%%

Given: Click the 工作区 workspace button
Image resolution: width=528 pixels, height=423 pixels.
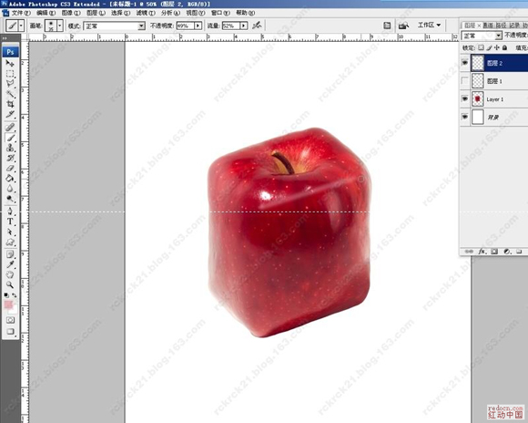Looking at the screenshot, I should click(429, 25).
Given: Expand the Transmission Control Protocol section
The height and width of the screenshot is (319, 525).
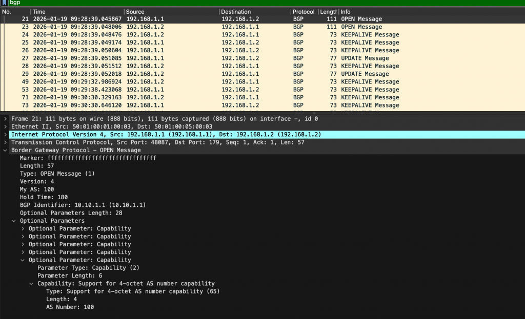Looking at the screenshot, I should 5,142.
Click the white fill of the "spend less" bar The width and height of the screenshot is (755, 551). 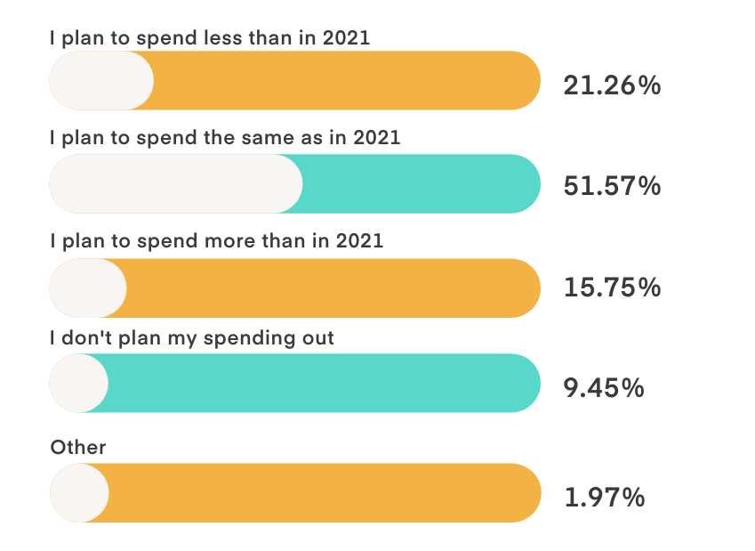[x=100, y=81]
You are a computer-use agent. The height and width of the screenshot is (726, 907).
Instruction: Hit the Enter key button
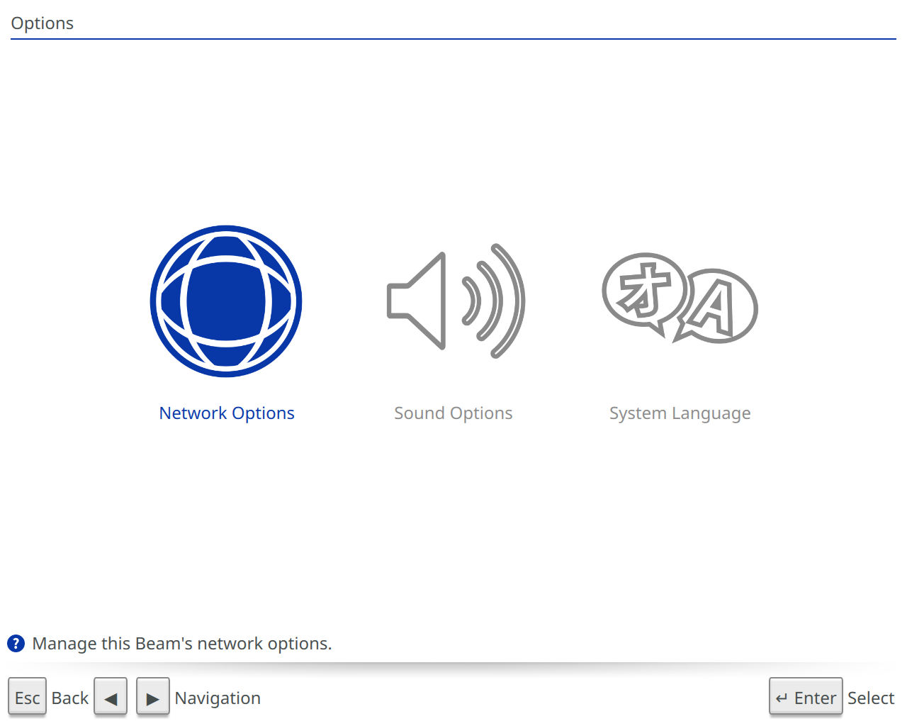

%%

# EXERCISE PROMPT:
Find each line of the listing above that contains the string "button" and copy those lines in full. Case counts: match uppercase and lowercase letters as given.

# CORRECT RESPONSE:
Given: Click the 工作区 workspace button
Instruction: Hit the Enter key button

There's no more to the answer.